Gwent Police Federation chair Steve Thorpe says the pressure on frontline officers and staff to respond to mental health-related call-outs is likely to increase because of the pandemic.
Steve was speaking as statistics obtained by the BBC under Freedom of Information law suggests up to 4,500 people in mental health crisis were unlawfully held in police custody in England and Wales in a year.
The figures come from a report commissioned by Theresa May when she was Prime Minister and given to ministers in 2018.
Steve is calling for the Government to provide investment in mental health services to reduce the numbers of people in crisis being unlawfully held in custody.
He said: “Being asked to respond to incidents in which mental health is a factor is nothing new to our members and, given the impact the pandemic has had an on people’s mental health, we would expect that to increase.
“However, our members are not medical professionals and it’s vital that people who are unwell – physically or mentally – receive the right care and support in an appropriate setting.
“The right place for someone in crisis is not a police cell.
“Which is why we need Government investment in mental health services to ensure people receive the support they need at a time of crisis and the pressure is eased on an already overstretched police service.”
Steve’s comments were echoed by John Apter, the chair of the Police Federation of England and Wales.
John said: “It is deeply frustrating to see more headlines revealing members of the public in mental health crisis are being kept in police cells when they absolutely shouldn’t be as they are patients – not prisoners.
“The Federation has been warning about this issue for many years which presents an unfair risk to both people in desperate need of professional help and the police officers left with no choice but to step in.
“If we fail to talk about this the problem won’t go away - it’s almost like a dirty little secret and nobody wants to accept we have a problem when in fact it’s a massive issue which is only getting worse.
“Our NHS and social care services simply don’t have the capacity and policing is unable to say no. This must change.

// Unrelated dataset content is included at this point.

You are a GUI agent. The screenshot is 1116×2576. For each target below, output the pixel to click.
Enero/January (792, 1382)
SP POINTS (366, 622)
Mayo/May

“Alongside us, other policing bodies, including the Independent Office for Police Conduct and the National Police Chiefs’ Council have supported urgent need for action as the police service continues to be used to plug the gaps of other agencies when they already struggling to cope with demand. This is grossly unfair and must stop.
“I would urge the Government to take responsibility, both legislatively and financially, so that real money is put into secure non-police facilities, drug and alcohol services, community health and social care programmes so that the most vulnerable people in society can be helped and protected.”